*TEKS BACAAN*:
□ □ □

26 Feb 2017

Apa yang pemerintah Indonesia ketahui tentang UFO?

Oleh: Nur Agustinus

Pertanyaan ini jika diajukan hari ini pasti banyak orang yang skeptis bahkan mencibir. Tahu apa pemerintah Indonesia tentang fenomena UFO ini? Dengan banyaknya gunjang-ganjing politik di sosial media, orang akan ragu tentang kepedulian pemerintah tentang hal ini. Artinya, banyak yang harus diurusi oleh pemerintah. Jadi, untuk apa mengurusi hal yang tidak ada kejelasannya ini?

Mungkin bila pertanyaan ini diajukan di tahun 1980-an, kita akan mendapatkan petunjuk yang lebih menarik untuk bisa dibuat kesimpulan. Saat itu masalah UFO dibicarakan cukup banyak di majalah-majalah ilmu pengetahuan yang terbit di Indonesia. Sebut saja majalah mekatronika, Aku Tahu, Scientiae, adalah sebagian majalah sains yang sering dalam edisinya membahas soal UFO. Di samping tentunya ada juga majalah lain seperti Selecta, Hai, Senang, Liberty, yang sesekali menampilkan bertita tentang penampakan UFO serta pembahasan tentang hal ini oleh penulis-penulis terkenal di masa lalu. Salah satu penulis yang sering membahas soal piring terbang adalah Mpu Wesi Geni (alm).

□ □ □

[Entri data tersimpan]
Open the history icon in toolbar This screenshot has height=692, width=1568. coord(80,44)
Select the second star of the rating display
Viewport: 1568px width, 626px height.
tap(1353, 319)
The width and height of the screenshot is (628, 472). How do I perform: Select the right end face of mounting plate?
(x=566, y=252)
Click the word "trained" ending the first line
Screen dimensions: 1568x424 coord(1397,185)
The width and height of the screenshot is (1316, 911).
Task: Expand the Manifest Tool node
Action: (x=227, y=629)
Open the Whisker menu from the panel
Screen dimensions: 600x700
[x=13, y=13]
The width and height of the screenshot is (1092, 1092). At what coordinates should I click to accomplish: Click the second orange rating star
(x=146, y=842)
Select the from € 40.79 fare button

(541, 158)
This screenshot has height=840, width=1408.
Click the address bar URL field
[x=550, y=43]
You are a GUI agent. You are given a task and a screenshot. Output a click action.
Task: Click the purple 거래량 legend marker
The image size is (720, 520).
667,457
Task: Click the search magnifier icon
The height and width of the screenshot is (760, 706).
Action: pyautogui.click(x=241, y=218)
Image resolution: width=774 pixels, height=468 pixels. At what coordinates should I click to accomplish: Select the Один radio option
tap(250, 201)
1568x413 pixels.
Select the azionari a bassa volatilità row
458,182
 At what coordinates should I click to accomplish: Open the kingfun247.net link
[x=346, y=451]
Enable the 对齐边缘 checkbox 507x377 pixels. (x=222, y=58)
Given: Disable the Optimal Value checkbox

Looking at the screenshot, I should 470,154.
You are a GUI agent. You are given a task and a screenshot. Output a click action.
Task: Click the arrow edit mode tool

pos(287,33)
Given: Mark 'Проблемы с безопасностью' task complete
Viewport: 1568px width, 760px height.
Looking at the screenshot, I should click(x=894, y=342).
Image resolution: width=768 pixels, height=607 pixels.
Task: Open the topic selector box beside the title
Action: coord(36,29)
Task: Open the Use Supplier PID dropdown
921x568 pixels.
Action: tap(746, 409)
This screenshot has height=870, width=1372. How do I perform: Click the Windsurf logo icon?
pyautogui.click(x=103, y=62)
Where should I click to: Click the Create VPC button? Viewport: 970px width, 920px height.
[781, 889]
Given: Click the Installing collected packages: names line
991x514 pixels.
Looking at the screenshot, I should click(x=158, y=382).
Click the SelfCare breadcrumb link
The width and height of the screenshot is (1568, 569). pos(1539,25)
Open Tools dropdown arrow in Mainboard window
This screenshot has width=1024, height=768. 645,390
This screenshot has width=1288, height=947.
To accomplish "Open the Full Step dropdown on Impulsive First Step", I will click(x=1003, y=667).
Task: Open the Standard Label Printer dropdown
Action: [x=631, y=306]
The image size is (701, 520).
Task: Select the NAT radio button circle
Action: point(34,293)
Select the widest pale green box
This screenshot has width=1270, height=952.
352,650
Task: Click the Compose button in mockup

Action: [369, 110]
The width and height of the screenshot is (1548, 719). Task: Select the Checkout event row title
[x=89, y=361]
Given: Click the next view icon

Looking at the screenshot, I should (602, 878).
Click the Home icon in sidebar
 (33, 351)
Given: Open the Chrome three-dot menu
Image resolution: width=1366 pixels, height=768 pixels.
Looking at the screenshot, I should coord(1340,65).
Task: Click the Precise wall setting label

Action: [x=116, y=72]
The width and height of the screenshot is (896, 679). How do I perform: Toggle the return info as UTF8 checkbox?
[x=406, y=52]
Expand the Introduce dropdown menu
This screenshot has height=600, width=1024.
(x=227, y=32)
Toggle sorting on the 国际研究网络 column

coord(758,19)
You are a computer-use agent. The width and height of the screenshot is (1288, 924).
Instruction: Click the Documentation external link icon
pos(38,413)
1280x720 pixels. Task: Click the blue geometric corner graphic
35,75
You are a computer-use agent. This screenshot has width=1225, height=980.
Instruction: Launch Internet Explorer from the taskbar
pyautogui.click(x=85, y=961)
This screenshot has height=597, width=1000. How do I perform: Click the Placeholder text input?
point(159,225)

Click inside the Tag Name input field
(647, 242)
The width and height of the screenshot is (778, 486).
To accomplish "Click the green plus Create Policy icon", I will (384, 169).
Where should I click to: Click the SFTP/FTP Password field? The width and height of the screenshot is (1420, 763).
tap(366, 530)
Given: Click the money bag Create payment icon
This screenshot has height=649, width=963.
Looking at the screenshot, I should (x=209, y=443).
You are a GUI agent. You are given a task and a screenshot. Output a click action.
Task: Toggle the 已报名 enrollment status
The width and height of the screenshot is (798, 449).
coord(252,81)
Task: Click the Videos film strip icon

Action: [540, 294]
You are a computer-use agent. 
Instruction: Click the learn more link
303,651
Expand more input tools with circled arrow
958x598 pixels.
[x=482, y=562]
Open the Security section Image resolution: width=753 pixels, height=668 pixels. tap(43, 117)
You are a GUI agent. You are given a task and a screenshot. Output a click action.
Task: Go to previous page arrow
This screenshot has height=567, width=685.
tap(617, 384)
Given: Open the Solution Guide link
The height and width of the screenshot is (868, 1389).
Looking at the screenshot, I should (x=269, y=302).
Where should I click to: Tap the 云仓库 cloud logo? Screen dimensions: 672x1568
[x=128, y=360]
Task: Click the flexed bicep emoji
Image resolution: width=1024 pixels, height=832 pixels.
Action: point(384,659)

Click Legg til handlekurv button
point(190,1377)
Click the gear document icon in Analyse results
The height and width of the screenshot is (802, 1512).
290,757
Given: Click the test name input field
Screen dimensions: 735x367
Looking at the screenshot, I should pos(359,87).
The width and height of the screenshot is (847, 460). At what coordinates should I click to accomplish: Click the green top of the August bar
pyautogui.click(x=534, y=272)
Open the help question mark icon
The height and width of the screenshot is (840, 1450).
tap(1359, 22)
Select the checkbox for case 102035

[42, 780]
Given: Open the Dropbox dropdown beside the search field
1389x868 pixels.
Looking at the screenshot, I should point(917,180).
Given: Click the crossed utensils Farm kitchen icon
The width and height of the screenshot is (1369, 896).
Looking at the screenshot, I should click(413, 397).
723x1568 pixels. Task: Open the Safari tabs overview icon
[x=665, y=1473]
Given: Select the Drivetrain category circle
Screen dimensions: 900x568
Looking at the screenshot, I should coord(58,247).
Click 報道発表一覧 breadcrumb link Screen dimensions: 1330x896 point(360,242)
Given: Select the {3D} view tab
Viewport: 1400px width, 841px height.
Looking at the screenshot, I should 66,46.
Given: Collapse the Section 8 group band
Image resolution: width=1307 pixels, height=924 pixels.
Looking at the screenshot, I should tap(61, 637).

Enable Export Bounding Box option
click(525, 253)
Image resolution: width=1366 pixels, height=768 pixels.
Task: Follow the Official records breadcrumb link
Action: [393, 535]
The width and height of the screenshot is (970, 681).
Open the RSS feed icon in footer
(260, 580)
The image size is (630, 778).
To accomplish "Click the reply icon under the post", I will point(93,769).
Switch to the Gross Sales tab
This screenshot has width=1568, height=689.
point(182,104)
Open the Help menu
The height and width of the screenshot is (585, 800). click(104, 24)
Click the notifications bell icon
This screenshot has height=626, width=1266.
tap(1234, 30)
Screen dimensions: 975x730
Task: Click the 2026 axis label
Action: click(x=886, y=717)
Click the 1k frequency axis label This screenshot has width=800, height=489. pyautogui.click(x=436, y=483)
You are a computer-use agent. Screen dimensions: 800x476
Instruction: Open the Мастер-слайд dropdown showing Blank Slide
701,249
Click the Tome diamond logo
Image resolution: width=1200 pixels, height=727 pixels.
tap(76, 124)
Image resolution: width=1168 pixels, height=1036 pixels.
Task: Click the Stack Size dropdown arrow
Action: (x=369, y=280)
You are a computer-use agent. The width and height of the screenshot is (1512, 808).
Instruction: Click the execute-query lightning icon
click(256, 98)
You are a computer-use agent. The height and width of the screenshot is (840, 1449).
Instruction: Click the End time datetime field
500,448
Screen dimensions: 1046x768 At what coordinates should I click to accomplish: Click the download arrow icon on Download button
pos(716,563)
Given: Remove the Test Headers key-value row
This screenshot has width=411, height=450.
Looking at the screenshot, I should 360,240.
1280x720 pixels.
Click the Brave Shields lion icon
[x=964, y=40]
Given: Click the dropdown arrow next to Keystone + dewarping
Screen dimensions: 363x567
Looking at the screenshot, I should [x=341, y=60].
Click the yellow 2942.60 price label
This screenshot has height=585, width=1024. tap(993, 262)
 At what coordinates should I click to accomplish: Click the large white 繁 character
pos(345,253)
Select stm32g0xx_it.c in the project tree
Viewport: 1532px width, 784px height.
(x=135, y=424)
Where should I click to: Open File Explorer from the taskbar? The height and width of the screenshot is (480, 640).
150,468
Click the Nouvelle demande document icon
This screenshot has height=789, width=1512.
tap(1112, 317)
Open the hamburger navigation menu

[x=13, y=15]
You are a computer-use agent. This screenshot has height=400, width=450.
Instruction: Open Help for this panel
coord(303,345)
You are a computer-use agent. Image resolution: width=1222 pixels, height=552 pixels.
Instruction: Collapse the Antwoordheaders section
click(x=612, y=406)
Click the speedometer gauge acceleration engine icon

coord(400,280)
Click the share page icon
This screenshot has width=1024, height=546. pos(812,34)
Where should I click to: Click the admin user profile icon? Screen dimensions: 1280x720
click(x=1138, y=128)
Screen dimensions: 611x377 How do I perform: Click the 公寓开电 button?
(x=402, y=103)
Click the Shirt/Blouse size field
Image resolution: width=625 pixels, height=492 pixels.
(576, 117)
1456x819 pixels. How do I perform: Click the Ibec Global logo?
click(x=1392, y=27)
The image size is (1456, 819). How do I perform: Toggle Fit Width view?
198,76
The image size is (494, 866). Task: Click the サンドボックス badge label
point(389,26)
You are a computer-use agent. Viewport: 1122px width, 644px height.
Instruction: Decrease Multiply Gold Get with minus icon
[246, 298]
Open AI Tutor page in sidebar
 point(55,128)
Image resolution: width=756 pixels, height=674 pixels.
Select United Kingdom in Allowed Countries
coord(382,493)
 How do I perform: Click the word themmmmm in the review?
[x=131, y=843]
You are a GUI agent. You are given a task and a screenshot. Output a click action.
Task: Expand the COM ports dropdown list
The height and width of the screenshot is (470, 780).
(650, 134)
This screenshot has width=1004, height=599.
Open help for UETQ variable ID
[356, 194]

□ □ □

*TUGAS LATIHAN*:
(a) Tentukan apakah setiap pernyataan berikut sesuai dengan teks bacaan tentang UFO, lalu jawab ya atau tidak disertai kutipan kata-kata penentu dari teks tersebut. (i) Majalah Aku Tahu termasuk majalah sains yang sering membahas soal UFO. (ii) Pada tahun 1980-an masalah UFO jarang dibicarakan di majalah ilmu pengetahuan di Indonesia. (iii) Mpu Wesi Geni disebut sebagai salah satu penulis yang sering membahas soal piring terbang.
(b) Skalakan setiap koordinat pada jawaban dengan faktor 1,6, lalu bulatkan ke bilangan bulat dengan nilai setengah dibulatkan ke atas. Tuliskan kembali hanya baris-baris catatan mulai dari baris yang memuat "Select the second star of the rating display" sampai dengan baris yang memuat "(x=566, y=252)", termasuk kedua baris tersebut dan perintahnya.

*HASIL LATIHAN*:
(a)
(i) Ya: "Sebut saja majalah mekatronika, Aku Tahu, Scientiae, adalah sebagian majalah sains yang sering dalam edisinya membahas soal UFO."
(ii) Tidak: "Saat itu masalah UFO dibicarakan cukup banyak di majalah-majalah ilmu pengetahuan yang terbit di Indonesia."
(iii) Ya: "Salah satu penulis yang sering membahas soal piring terbang adalah Mpu Wesi Geni (alm)."

(b)
Select the second star of the rating display
Viewport: 1568px width, 626px height.
tap(2165, 510)
The width and height of the screenshot is (628, 472). How do I perform: Select the right end face of mounting plate?
(x=906, y=403)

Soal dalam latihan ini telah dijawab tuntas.